Exactly as shown, give the full listing again.

- _Supplied data_
++++++++++++++++++++

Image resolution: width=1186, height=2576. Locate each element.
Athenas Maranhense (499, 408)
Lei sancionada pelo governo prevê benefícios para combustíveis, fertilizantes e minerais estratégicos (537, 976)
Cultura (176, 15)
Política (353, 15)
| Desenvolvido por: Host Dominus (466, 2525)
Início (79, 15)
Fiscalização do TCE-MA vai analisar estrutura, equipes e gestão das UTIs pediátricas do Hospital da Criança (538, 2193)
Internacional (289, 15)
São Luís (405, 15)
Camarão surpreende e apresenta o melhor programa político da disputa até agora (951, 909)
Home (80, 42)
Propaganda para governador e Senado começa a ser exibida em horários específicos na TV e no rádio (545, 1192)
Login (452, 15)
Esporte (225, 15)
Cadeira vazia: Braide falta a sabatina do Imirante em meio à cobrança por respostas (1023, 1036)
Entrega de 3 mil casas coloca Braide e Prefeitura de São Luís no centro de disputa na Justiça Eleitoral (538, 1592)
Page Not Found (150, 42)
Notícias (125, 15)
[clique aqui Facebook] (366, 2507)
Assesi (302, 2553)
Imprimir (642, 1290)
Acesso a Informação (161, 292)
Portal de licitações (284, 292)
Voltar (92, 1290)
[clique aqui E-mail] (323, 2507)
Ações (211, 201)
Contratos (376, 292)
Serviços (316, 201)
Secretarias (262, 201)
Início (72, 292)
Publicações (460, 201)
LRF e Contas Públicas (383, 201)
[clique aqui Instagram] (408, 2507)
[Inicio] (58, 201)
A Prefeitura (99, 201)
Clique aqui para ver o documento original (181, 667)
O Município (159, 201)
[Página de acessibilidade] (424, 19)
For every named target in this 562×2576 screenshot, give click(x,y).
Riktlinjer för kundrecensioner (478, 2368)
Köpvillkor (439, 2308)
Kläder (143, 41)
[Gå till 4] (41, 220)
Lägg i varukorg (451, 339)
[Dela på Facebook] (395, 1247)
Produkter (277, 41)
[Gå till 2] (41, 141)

++++++++++++++++++++

- _Response for this exercise_
Image resolution: width=1186, height=2576. Locate each element.
Athenas Maranhense (499, 408)
Lei sancionada pelo governo prevê benefícios para combustíveis, fertilizantes e minerais estratégicos (537, 976)
Cultura (176, 15)
Política (353, 15)
| Desenvolvido por: Host Dominus (466, 2525)
Início (79, 15)
Fiscalização do TCE-MA vai analisar estrutura, equipes e gestão das UTIs pediátricas do Hospital da Criança (538, 2193)
Internacional (289, 15)
São Luís (405, 15)
Camarão surpreende e apresenta o melhor programa político da disputa até agora (951, 909)
Home (80, 42)
Propaganda para governador e Senado começa a ser exibida em horários específicos na TV e no rádio (545, 1192)
Login (452, 15)
Esporte (225, 15)
Cadeira vazia: Braide falta a sabatina do Imirante em meio à cobrança por respostas (1023, 1036)
Entrega de 3 mil casas coloca Braide e Prefeitura de São Luís no centro de disputa na Justiça Eleitoral (538, 1592)
Page Not Found (150, 42)
Notícias (125, 15)
[clique aqui Facebook] (366, 2507)
Assesi (302, 2553)
Imprimir (642, 1290)
Acesso a Informação (161, 292)
Portal de licitações (284, 292)
Voltar (92, 1290)
[clique aqui E-mail] (323, 2507)
Ações (211, 201)
Contratos (376, 292)
Serviços (316, 201)
Secretarias (262, 201)
Início (72, 292)
Publicações (460, 201)
LRF e Contas Públicas (383, 201)
[clique aqui Instagram] (408, 2507)
[Inicio] (58, 201)
A Prefeitura (99, 201)
Clique aqui para ver o documento original (181, 667)
O Município (159, 201)
[Página de acessibilidade] (424, 19)
For every named target in this 562×2576 screenshot, give click(x,y).
Riktlinjer för kundrecensioner (478, 2368)
Köpvillkor (439, 2308)
Kläder (143, 41)
[Gå till 4] (41, 220)
Lägg i varukorg (451, 339)
[Dela på Facebook] (395, 1247)
Produkter (277, 41)
[Gå till 2] (41, 141)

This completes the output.